Monday, March 25, 2013

Fr David's Holy Week Invitation



The following is the text of a message we sent out last week to worshipping parishioners as well as enquirers:


This is YOUR invitation to join us for our journey through Holy Week and our celebration of Easter.

Our regular worshippers come from a wide range of backgrounds and age groups. What we have in common is the discovery of God’s love in the ups and downs of everyday life. Joining together at Mass we lift our hearts and voices in praise to the Lord as brothers and sisters together, we gain insights into his ways as the Scriptures are taught, and we draw strength from him for our daily life as we pray and receive Holy Communion.

It is possible that, like many other people, you have a suspicion that there is more to life than what you have so far experienced. You might even be wondering if there is, after all, a spiritual dimension to reality. 

Or you might look back half nostalgically to a time when you were very conscious of God’s presence and love; but your career, your ambitions, or just the stresses of keeping up with modern life, have caused you to drift away.

What better time than Holy Week to think about these things, maybe for the first time, or maybe “dipping your toe back in the water” after years of trying to make it through just in your own strength? What better time to reach out to God? 

You’ll find a real welcome in our services!


WHAT DOES IT MEAN?
There are many ways of looking at what happened when Jesus died on the Cross that first Good Friday. Some speak of the Cross as a demonstration of God’s love, others as a battle in which darkness and evil are conquered, and others, still, as the sacrifice that takes our sins away.

I find it really helpful also to see the Cross as God’s way of sharing with his people - and with the whole of creation - in the anguish and pain we know only too well, not just “helping us through it”, but, even in the midst of it, pouring his love and strength into our lives. One of my favourite writers is the Orthodox spiritual guide, Bishop Kallistos Ware. He puts it like this:

“ . . . there was a Cross in the heart of God before there was one planted outside Jerusalem; and though the Cross of wood has been taken down, the Cross in God’s heart still remains.  It is the Cross of pain and triumph - both together.  And those who can believe this will find that joy is mingled with their cup of bitterness.  They will share on a human level in the divine experience of victorious suffering.”

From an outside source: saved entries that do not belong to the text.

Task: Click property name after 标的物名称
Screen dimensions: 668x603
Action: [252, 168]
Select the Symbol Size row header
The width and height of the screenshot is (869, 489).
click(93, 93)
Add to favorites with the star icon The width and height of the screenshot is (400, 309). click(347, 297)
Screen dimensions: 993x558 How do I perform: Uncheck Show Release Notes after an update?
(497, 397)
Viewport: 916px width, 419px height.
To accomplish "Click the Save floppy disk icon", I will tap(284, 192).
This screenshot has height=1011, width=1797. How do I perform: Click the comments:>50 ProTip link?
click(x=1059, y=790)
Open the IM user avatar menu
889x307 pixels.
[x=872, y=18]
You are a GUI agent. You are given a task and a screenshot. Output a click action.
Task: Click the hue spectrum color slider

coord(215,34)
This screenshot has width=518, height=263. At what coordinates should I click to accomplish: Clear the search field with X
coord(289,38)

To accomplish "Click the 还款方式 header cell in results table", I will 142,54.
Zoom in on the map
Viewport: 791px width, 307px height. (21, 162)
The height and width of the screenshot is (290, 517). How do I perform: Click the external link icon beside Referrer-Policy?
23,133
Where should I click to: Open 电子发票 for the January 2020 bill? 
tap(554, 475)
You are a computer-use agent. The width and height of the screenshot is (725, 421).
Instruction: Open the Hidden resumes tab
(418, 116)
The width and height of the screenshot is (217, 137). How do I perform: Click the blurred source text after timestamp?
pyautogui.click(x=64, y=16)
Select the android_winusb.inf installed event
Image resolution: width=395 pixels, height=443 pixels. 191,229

The Cross is God’s way of loving the world back to himself - transforming it - and that includes you and me.


HIS JOURNEY AND OURS
The services of Holy Week are arranged with music, Bible readings, art, drama and traditional ceremonial so as to draw us deeply into the suffering, dying and rising of Jesus.
  
We do not pass glibly to the joy of Easter Day without treading the road to Calvary with its pain and sorrow. Our journey is measured and reflective. It changes us. Holy Week is a fresh experience of God’s wonderful transforming love, a deeper knowledge of sins forgiven, and a new grasp of the victory God is trying to win in our lives over sin, evil and hatred.
  
I know that if you make the most of Holy Week 2013, you will emerge on Easter Day a new person. That is just as true for those who have been through 70 or 80 Holy Weeks as it is for those experiencing Holy Week for the first time.  If you tread the way of the Cross and journey to the Empty Tomb in sincerity of heart and - however falteringly - reach out to God, your relationship with him will be made new.

Sharing in these special services will help you put the world’s problems and tragedies in perspective, and make a little more sense out of your own life. 

See you in church!


1 comments:

Alice C. Linsley said...

"The Cross is God’s way of loving the world back to himself."

Yes! So true, but the world doesn't get it.